I can state with certainty that if the theory of standard spacetime had been published at the beginning of the Twentieth Century, humanity would have accepted it over special relativity. If you carefully read my book you will discover that this is not some wild claim but is in fact the truth.

The 570,000-character work starts off with a thorough account of historical approaches to spacetime and the natural world, from ancient China’s five elements, to various understandings of aether, and finally to special relativity, before explaining his superior theoretical framework.
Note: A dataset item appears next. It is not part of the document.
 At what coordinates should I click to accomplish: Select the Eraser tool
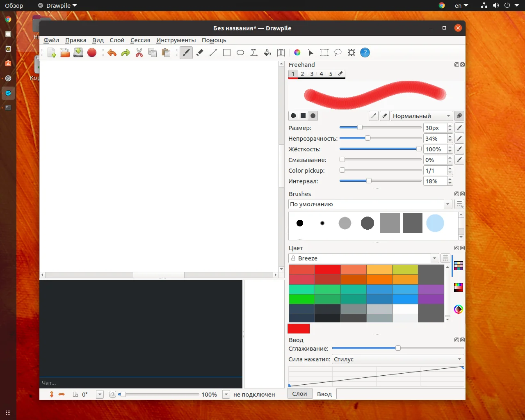[200, 53]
CNBeta’s daily summary snidely remarked that Tan’s theories would be “proprietary intellectual property rights.” Chinese particle physics will at last be free of the tyranny of foreign licensing fees.

Dirty nursery rhymes

Sunday, February 15th, 2009

A Survey of Chinese Children’s Songs

童谣 is often translated as “nursery rhyme,” but the rhymes discussed in this KDNet article are really examples of folk doggerel in general. Some of them are pretty dirty:

Arising among the people, rhymes unavoidably had a good deal of sexual content. This was particularly the case in the countryside, where the wanton rutting of cattle, horses, pigs, and dogs greatly contributed to children’s awareness of sex. Children in modern cities do not have this sort of opportunity.

In those days lots of nursery rhymes contained sexual overtones. Children were not overly concerned with all the details; they merely thought them funny, and reciting them was something new and different.